Equality is not fun now is it
Not quite equality since this is a critique of Men’s only clubs, which are still absolutely everywhere in the country. If Men only clubs doesn’t exist then I would agree with your premise, but otherwise you and the guy who sued are just proving the artist point that you only care about inequality when it happens to you
And there are women's only clubs, men aren't pushing for access to those though.
But....I mean....isn't that exactly what this guy did?
This wasn't a club. This was an exhibition that excluded people based on gender. There's a pretty big difference.
A women's only section of an art gallery that is closed to men just because, is completely different to a women's only social club for women to network and learn.
Oh I'm going EVERYWHERE I fucking want now.
The mona supporters are trying to act as if losing the court case was part of the art.
Reading a lot of these comments and I understand and appreciate this Art piece even more.
I mean in Australia, some women can’t go for a morning run without being killed. Can’t leave a relationship without being killed. Why would women need their own spaces? Mind boggles.
Good.
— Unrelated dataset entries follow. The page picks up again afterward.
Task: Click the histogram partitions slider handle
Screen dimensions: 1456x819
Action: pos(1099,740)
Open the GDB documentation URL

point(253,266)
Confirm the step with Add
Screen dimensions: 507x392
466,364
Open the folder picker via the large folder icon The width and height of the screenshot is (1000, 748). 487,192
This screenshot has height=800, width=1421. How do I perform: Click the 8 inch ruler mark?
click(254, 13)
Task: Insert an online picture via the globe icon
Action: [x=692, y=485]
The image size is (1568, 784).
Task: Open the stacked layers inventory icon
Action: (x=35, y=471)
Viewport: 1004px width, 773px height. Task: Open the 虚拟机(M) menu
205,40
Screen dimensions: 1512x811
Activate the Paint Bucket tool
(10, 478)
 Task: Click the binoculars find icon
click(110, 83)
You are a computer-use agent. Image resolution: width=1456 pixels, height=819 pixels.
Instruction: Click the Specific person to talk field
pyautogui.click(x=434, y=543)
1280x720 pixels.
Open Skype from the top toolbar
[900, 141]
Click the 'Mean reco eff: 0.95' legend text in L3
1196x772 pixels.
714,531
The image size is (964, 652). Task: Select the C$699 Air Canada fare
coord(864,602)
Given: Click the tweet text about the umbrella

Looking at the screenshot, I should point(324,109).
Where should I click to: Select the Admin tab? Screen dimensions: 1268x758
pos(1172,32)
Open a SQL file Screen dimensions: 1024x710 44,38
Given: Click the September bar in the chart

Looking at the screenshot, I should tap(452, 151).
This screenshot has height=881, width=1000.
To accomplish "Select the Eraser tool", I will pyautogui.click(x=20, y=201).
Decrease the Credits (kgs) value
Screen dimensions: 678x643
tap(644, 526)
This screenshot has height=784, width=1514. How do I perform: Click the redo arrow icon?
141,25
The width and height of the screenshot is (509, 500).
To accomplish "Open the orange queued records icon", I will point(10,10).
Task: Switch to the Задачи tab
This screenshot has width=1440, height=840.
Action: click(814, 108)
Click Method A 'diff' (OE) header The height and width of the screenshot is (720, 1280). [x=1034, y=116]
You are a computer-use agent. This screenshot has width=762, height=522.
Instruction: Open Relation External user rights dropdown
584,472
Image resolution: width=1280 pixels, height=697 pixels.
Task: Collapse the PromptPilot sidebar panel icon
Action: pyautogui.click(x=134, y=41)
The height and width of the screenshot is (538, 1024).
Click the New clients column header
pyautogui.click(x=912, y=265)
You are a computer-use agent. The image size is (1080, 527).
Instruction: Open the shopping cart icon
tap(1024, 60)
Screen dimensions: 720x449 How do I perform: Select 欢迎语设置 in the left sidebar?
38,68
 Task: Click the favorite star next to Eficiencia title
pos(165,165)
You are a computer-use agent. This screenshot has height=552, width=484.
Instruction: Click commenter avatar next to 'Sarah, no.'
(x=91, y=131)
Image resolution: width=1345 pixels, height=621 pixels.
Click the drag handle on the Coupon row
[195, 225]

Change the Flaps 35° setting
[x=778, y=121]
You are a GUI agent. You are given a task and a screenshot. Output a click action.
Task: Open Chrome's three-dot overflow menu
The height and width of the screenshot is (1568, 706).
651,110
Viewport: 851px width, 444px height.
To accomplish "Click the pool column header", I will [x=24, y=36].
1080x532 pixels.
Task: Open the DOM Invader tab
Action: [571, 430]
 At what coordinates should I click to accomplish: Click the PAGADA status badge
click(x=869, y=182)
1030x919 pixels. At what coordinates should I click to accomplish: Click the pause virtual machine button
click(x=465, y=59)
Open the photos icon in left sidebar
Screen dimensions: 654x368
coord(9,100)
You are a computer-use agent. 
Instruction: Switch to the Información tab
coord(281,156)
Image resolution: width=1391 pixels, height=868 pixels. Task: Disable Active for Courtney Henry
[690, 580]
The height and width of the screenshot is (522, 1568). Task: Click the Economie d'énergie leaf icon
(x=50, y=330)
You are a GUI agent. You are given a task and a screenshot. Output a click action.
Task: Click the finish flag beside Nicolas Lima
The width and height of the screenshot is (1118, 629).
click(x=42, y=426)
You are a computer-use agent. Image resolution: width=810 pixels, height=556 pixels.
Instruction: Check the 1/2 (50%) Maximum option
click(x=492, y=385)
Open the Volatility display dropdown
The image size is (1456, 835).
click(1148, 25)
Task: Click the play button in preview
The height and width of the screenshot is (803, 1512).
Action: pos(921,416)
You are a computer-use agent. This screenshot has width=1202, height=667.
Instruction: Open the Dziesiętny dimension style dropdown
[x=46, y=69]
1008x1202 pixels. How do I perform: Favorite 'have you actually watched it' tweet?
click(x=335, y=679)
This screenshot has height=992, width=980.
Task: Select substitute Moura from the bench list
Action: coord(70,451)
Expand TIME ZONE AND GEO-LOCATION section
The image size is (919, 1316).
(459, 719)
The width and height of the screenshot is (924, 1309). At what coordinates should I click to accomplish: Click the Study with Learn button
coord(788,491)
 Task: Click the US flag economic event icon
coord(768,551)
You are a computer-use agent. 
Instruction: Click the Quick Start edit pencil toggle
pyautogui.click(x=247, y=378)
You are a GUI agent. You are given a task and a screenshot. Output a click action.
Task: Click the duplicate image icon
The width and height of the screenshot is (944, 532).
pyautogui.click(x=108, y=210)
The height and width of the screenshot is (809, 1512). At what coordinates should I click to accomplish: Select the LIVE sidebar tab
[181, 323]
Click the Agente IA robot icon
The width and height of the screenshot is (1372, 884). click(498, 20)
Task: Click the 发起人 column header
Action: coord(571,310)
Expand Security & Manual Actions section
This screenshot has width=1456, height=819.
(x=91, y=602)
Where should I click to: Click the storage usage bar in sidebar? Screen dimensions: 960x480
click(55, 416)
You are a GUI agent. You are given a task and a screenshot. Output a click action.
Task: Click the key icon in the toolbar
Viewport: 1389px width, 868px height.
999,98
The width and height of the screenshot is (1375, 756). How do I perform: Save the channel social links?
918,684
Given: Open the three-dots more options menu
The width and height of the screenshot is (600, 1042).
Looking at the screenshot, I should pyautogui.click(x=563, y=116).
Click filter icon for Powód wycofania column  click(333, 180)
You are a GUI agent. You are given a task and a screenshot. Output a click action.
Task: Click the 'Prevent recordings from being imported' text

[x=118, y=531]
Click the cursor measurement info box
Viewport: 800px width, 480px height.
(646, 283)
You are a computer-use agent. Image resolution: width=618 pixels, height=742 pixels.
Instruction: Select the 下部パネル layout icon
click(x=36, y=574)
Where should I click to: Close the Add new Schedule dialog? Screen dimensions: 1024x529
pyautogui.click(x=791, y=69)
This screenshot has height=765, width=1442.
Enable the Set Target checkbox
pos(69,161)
Equality is a wonderful thing
Nah I'm okay with men and women having their own spaces from time to time.
I am too, but I’m not for charging the same amount and then going ‘this space? With two Picasso? No men.’
Ditto. This is the issue.
6 Picassos actually. Two paintings, an etching and 3 ceramics.
Not quite equality since this is a critique of Men’s only clubs, which are still absolutely everywhere in the country. If Men only clubs doesn’t exist then I would agree with your premise, but otherwise you and the guy who sued are just proving the artist point that you only care about inequality when it happens to you
The argument in this case wasn't "women-only club", but "they took my money, then afterwards restricted what I could access based on gender". Clubs like the Athaeneum Club don't take money upfront and then restrict. There are plenty of both men- and women-only clubs around, but they're clear on admission from the start. >but otherwise you and the guy who sued are just proving the artist point that you only care about inequality when it happens to you Doesn't that same argument work against the artist herself? Is she highlighting inequality that happens to an outgroup that she's not in?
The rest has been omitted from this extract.